> **Passage shown**:
--------------------
Studio album by Merle Haggard and the Strangers
- Released: August 28, 1967
- Recorded: August 1966–1967
- Studio: Capitol (Hollywood)
- Genre: Country
- Length: 32:29
- Label: Capitol
- Producer: Ken Nelson

Merle Haggard and the Strangers chronology
| I'm a Lonesome Fugitive (1967) | Branded Man (1967) | Sing Me Back Home (1968) |

Singles from Branded Man
- "I Threw Away the Rose" Released: February 1967; "Branded Man" Released: June 1967;

= Branded Man =

Branded Man is the fourth studio album by American country music singer Merle Haggard and the Strangers. It was released on Capitol Records in 1967.

==Background==
After a troubled youth that saw him in and out of youth reformatories, Haggard was finally sent to Bakersfield jail for a bungled robbery and, after an escape attempt, transferred to San Quentin prison on February 21, 1958. He was released in 1960. By 1967, he was on the cusp of country stardom when he hit number one on the country singles chart with the Liz Anderson composition "I'm A Lonesome Fugitive." Understandably, Haggard was concerned about the effect his time in prison might have on his career but, as Daniel Cooper writes in the liner notes to the 1994 box set Down Every Road, it had little effect at all: "It's unclear when or where Merle first acknowledged to the public that his prison songs were rooted in personal history, for to his credit, he doesn't seem to have made some big splash announcement. In a May 1967 profile in Music City News, his prison record is never mentioned. But in July 1968, in the very same publication, it's spoken of as if it were common knowledge." Haggard would be legally pardoned for his past crimes by California's Governor Ronald Reagan in 1971.

==Recording and composition==
The single "Branded Man" hit number one on the US country music charts in 1967, the first of four straight number ones Haggard would score in the next two years. The song is a little reminiscent of an old Roy Acuff song called "Branded Wherever I Go," which producer Ken Nelson had recorded with the Louvin Brothers in 1962. Branded Man kicked off an incredible artistic run for Haggard; in 2013 Haggard biographer David Cantwell states, "The immediate successors to I'm a Lonesome Fugitive - Branded Man in 1967 and, in '68, Sing Me Back Home and The Legend of Bonnie and Clyde - were among the finest albums of their respective years." Haggard wrote or co-wrote seven of the album's twelve tracks, which feature many of the same session players who appeared on his previous two albums, including guitarists James Burton and Glen Campbell, and steel guitarist Ralph Mooney. Also contributing were The Strangers guitarist Roy Nichols and Bonnie Owens. Owens co-wrote two of the album selections with Haggard, while Bakersfield pioneer and Haggard mentor Tommy Collins had a hand in writing four songs.
--------------------
> **Information shown**:
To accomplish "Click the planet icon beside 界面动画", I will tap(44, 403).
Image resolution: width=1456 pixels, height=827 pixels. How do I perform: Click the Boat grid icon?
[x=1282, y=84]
--------------------
> **Given instruction 1**: According to the Branded Man passage, on what date was Haggard transferred to San Quentin prison?
> **Given instruction 2**: Write the next part of the Branded Man passage, picking up after its last sentence.
The data has nothing to do with this.

> **Reply 1**: February 21, 1958.

> **Reply 2**:
Ken Nelson took a hands-off approach to producing Haggard. In the episode of American Masters dedicated to him, Haggard remembers: "The producer I had at that time, Ken Nelson, was an exception to the rule. He called me 'Mr. Haggard' and I was a little twenty-four, twenty-five year old punk from Oildale...He gave me complete responsibility. I think if he'd jumped in and said, 'Oh, you can't do that,' it would've destroyed me." In the same documentary, Dave Alvin marvels, "There's a purity to those records. A couple of acoustic guitars, a couple of electric guitars, and Merle's voice. And bass and drums. Those are just pure, those are timeless." In the documentary Beyond Nashville, Nelson recalls, "When I first started recording Merle, I became so enamored with his singing that I would forget what else was going on, and I suddenly realized, 'Wait a minute, there's musicians here you've got to worry about!' But his songs - he was a great writer."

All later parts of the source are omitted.